The Volvo Penta turned once, then twice, and then it started. Jack yelled with relief as the boat began slowly to move. Jack measured his salvation an inch at a time. The inches became feet, and when Scoundrel was safely away with only five yards between them, Jack could feel a cold wake from the freighter’s hull sweeping by him, like a prissy debutant who never even knew he was alive.
Jack had to remind himself to breathe as he collapsed to t
he deck.
Even with binoculars pressed tight to his face, she was too far away to catch a name. But Jack could make out the large steel containers stacked high on her decks and a white phosphorous wake boiling around her hull. She was two thousand yards away.
Jack returned the Tascos to their case, swallowed another mouthful of coffee, and wiped the back of a trembling hand across his mouth. Two ships in all this ocean and they wind up on a collision course. What were the chances? Jack stroked the bandage on his foot and figured about a gazillion to one. Thank God for the gear, the electronic wizardry that kept him alive when jerks like that fell asleep on their watch. Hold on a moment, Jack. Just who was asleep? He shook his head. Never a dull moment, he thought as he took another swallow and watched her vanish on the horizon. Another little piece of the global economy headed south towards Caracas, or Rio or maybe even Havana.
Have a nice trip, Jack said to no one but himself.
He needed another cup of coffee before starting his daily ritual. Down below he topped up his mug and swallowed two aspirin before moving to the navigation station on the starboard side of the boat, just ahead of the aft sleeping quarters. It was where Jack sat for long stretches, monitoring the GPS and his radios. He listened as shrimp boat captains cajoled one another, usually a sign their holds were full.
The weather forecast said clear skies. Jack wrote that in his diary and made notations about wind speed and wave height – his heading.

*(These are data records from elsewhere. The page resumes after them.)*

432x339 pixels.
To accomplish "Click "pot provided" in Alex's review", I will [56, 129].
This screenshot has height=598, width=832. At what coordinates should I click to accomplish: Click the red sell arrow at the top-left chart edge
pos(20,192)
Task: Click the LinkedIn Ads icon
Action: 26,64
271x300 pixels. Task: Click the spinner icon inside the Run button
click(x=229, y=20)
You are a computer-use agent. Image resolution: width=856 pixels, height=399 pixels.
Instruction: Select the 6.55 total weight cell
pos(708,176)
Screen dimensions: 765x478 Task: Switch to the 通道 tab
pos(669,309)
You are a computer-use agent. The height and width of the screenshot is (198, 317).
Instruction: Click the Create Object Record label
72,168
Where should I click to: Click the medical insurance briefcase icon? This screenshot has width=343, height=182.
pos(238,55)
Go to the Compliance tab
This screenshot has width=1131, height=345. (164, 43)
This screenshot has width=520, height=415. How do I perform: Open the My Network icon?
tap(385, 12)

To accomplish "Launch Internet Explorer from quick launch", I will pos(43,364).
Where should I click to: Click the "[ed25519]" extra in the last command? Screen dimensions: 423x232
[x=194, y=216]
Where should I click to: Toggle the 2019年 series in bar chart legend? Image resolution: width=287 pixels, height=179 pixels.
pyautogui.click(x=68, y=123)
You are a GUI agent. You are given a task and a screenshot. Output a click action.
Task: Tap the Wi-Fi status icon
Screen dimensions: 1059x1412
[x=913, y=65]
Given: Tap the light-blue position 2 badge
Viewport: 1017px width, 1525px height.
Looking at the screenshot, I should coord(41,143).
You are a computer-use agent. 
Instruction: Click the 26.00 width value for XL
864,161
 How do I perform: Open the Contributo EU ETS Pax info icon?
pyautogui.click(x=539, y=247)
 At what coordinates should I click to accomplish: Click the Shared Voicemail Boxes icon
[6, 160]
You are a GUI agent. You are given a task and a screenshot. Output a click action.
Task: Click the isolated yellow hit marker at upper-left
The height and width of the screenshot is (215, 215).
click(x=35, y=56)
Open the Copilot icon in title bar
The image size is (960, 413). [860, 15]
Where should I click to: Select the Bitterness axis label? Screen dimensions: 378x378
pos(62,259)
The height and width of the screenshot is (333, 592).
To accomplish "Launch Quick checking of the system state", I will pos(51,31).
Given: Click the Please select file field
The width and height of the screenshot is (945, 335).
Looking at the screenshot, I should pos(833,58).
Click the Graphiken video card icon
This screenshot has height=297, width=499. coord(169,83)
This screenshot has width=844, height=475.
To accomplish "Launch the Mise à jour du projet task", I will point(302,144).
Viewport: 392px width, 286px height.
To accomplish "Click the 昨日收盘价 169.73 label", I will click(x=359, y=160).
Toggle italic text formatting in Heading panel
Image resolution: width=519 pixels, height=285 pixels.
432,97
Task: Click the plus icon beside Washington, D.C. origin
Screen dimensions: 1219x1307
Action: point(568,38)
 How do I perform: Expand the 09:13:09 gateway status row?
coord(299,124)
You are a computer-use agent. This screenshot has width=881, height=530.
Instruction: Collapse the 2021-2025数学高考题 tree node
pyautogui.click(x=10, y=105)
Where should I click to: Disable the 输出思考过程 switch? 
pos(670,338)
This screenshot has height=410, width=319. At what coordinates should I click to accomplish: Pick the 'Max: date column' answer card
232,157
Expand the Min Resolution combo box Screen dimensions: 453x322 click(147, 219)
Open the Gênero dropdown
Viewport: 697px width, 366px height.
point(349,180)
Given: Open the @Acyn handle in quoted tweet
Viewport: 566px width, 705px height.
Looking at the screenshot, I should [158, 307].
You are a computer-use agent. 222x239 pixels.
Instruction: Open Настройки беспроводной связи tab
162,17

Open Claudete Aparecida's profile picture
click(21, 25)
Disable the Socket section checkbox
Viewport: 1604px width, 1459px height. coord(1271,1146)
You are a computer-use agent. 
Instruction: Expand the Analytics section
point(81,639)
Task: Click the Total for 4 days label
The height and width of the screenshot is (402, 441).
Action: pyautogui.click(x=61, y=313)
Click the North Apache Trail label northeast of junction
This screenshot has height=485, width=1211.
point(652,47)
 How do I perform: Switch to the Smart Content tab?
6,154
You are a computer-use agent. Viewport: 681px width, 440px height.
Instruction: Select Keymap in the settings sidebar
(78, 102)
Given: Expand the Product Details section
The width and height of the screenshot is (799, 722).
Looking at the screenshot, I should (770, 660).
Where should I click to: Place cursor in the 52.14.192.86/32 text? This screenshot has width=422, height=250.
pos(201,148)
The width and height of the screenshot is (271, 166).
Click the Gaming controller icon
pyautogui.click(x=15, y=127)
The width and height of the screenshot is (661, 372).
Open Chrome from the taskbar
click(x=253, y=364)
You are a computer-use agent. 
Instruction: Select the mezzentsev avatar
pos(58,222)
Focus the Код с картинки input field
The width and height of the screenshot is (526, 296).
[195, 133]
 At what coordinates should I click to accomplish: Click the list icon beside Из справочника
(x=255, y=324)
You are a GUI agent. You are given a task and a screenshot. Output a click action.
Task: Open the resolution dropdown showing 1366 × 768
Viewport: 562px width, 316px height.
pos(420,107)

The electronic chart which he’d loaded into the GPS showed he was ten miles off the Carolinas, a position he confirmed on a paper chart that included markings for water depth and the warm currents of the Gulf Stream. Then Jack checked the fuel gauge. He needed a fill-up, more water too.
Two hours later he brought Scoundrel alongside a rotting wharf in a sandy backwater with one old gas pump. It was the only sign of sea-faring commerce. Beyond the wharf, a couple dozen houses stood like hitchhikers on the road to anywhere but here. Jack saw only two other sailboats. They bobbed lazily at anchorages with grimy dull fiberglass hulls and slack mooring lines that had collected a salad of seaweed. Neither vessel showed signs of life.
Jack went below to retrieve his wallet, stuffed in his shorts, when he was startled by a face in one of the portholes. It stared at him. “Hello there,” it said, muffled.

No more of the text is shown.